[Collected data]

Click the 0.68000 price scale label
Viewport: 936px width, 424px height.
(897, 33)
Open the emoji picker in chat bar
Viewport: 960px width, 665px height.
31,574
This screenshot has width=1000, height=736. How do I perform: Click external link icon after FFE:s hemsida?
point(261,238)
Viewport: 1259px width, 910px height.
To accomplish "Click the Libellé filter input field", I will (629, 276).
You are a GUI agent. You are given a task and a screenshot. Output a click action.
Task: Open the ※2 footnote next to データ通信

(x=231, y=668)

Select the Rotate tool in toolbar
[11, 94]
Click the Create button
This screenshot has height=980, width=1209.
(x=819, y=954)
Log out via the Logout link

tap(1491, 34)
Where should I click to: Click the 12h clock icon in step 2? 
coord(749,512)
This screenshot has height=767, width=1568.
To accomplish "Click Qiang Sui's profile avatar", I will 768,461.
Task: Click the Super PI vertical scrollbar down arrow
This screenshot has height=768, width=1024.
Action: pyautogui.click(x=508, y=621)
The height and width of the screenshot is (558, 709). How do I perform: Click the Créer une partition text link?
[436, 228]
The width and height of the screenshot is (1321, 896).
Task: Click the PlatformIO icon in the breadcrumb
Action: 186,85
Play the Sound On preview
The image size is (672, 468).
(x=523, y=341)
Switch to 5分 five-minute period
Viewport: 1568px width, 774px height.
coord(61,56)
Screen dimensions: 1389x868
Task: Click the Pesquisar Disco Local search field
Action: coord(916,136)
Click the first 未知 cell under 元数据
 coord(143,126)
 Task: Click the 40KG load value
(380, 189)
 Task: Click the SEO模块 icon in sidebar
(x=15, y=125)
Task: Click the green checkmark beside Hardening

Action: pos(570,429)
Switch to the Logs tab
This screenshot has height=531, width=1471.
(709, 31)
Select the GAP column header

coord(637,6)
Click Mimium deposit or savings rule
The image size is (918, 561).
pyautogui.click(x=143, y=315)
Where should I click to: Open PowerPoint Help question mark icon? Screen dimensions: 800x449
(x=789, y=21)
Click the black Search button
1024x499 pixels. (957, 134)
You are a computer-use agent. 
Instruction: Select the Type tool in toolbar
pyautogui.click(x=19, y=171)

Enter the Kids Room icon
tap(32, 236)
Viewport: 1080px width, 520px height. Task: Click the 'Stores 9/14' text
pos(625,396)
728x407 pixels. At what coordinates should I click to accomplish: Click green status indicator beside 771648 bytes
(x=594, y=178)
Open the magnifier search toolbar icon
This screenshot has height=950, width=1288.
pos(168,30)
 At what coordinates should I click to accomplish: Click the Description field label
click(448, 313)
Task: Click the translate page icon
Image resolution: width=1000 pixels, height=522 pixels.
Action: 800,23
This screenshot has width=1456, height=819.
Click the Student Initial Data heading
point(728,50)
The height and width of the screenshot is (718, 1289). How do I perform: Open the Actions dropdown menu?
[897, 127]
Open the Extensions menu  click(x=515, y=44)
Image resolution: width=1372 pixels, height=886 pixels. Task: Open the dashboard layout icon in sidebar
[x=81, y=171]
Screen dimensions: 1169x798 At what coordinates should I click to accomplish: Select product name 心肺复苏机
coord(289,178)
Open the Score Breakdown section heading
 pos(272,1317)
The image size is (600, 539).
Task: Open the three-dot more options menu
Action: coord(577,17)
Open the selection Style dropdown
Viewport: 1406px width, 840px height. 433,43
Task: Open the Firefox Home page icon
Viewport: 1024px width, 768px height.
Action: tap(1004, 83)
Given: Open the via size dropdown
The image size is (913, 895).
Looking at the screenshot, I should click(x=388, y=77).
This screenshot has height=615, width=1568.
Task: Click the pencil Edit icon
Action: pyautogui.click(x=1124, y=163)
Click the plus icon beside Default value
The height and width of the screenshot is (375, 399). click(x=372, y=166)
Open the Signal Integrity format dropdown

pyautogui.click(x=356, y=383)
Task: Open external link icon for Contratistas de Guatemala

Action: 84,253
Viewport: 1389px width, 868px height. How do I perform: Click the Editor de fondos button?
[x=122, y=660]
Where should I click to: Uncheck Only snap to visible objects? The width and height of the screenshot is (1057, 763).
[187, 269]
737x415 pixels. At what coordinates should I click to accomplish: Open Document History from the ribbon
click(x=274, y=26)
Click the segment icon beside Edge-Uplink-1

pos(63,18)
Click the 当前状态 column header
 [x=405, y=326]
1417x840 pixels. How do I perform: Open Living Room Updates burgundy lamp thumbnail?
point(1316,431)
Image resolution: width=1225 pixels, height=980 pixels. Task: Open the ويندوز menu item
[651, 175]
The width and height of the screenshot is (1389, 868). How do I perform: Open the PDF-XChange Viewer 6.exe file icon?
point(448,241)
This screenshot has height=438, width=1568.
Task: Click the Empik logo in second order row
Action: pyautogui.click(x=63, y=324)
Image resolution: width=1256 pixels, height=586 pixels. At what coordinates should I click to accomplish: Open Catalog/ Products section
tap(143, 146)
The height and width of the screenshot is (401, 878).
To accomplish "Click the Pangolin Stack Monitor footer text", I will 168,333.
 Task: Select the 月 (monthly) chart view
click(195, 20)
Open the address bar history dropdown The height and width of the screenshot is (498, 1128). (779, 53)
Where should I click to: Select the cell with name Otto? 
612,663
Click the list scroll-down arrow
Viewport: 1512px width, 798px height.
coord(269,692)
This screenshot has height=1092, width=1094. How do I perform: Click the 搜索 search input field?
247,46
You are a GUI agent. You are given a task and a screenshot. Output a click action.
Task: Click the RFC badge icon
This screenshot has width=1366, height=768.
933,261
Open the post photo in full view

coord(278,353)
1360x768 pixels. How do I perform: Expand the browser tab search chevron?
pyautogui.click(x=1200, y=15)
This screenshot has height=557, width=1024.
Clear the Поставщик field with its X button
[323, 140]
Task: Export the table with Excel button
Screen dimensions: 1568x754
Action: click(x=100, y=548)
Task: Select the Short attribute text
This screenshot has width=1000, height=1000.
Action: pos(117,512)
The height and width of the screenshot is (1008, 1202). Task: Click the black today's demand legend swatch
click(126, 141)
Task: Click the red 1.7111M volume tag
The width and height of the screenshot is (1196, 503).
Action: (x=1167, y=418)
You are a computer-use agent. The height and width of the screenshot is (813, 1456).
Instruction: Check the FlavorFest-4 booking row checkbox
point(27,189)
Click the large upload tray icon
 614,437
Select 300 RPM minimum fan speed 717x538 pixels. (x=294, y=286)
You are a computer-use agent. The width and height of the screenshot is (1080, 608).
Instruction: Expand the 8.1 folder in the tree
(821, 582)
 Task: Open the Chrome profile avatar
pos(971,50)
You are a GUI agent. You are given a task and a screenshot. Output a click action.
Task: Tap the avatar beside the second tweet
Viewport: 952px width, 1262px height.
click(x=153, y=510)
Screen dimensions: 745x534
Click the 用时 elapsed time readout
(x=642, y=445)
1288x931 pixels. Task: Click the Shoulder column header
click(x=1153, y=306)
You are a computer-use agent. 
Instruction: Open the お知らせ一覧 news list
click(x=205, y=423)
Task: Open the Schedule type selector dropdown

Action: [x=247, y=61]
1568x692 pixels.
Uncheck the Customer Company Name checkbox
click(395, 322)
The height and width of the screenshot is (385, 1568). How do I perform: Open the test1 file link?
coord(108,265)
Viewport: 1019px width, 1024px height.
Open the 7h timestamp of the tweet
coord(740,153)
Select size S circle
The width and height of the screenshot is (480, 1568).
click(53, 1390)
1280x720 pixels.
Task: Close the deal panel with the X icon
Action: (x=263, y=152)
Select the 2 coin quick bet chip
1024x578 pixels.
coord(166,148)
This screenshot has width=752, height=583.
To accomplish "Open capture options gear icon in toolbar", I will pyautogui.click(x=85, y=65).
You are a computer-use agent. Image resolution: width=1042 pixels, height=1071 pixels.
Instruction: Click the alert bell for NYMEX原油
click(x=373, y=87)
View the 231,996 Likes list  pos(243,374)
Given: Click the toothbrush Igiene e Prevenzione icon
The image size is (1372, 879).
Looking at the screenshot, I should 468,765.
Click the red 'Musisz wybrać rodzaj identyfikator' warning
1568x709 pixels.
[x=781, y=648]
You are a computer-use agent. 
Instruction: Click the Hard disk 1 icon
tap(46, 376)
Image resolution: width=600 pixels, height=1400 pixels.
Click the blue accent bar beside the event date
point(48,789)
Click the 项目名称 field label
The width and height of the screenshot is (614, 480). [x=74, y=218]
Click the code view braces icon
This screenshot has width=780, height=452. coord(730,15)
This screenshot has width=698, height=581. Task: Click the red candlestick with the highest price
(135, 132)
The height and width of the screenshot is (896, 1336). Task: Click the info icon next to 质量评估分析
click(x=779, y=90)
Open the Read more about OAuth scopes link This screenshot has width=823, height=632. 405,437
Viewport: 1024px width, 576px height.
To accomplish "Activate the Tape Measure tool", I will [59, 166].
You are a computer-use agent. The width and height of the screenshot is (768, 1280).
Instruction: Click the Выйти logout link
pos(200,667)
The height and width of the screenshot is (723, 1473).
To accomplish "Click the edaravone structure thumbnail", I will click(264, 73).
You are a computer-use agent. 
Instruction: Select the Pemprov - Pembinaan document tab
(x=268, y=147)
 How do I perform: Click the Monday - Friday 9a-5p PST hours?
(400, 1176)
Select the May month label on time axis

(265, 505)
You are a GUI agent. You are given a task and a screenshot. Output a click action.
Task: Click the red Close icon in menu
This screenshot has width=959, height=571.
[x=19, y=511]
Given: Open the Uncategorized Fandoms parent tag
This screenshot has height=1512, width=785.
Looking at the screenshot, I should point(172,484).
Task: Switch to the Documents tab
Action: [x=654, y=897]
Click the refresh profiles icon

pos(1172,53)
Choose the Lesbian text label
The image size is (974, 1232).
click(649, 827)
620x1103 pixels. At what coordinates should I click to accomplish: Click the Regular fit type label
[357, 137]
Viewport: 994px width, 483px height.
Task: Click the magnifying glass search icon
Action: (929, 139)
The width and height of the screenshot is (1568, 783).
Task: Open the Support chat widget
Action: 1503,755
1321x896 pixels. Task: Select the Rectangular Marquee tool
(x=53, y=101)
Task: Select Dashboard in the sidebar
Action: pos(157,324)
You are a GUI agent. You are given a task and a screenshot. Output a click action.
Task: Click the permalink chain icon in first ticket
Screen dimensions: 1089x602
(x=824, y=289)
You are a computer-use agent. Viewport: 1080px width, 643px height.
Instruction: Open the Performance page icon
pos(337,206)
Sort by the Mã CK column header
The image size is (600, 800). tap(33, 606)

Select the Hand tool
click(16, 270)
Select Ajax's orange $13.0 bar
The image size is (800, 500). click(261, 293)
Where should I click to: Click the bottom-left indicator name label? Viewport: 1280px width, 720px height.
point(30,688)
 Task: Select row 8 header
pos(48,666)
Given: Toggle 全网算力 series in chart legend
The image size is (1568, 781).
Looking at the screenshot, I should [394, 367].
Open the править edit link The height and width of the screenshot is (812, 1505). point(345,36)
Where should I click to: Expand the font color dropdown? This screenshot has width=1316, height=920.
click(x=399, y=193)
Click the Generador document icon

▶ [WHAT YOU HAVE TO DO]
Your task is to collect every line above that contains the word "will".

▶ [RESPONSE AREA]
To accomplish "Click the Libellé filter input field", I will (629, 276).
To accomplish "Click Qiang Sui's profile avatar", I will 768,461.
To accomplish "Click the Pangolin Stack Monitor footer text", I will 168,333.
To accomplish "Open capture options gear icon in toolbar", I will pyautogui.click(x=85, y=65).
To accomplish "Activate the Tape Measure tool", I will [59, 166].
To accomplish "Click the edaravone structure thumbnail", I will click(264, 73).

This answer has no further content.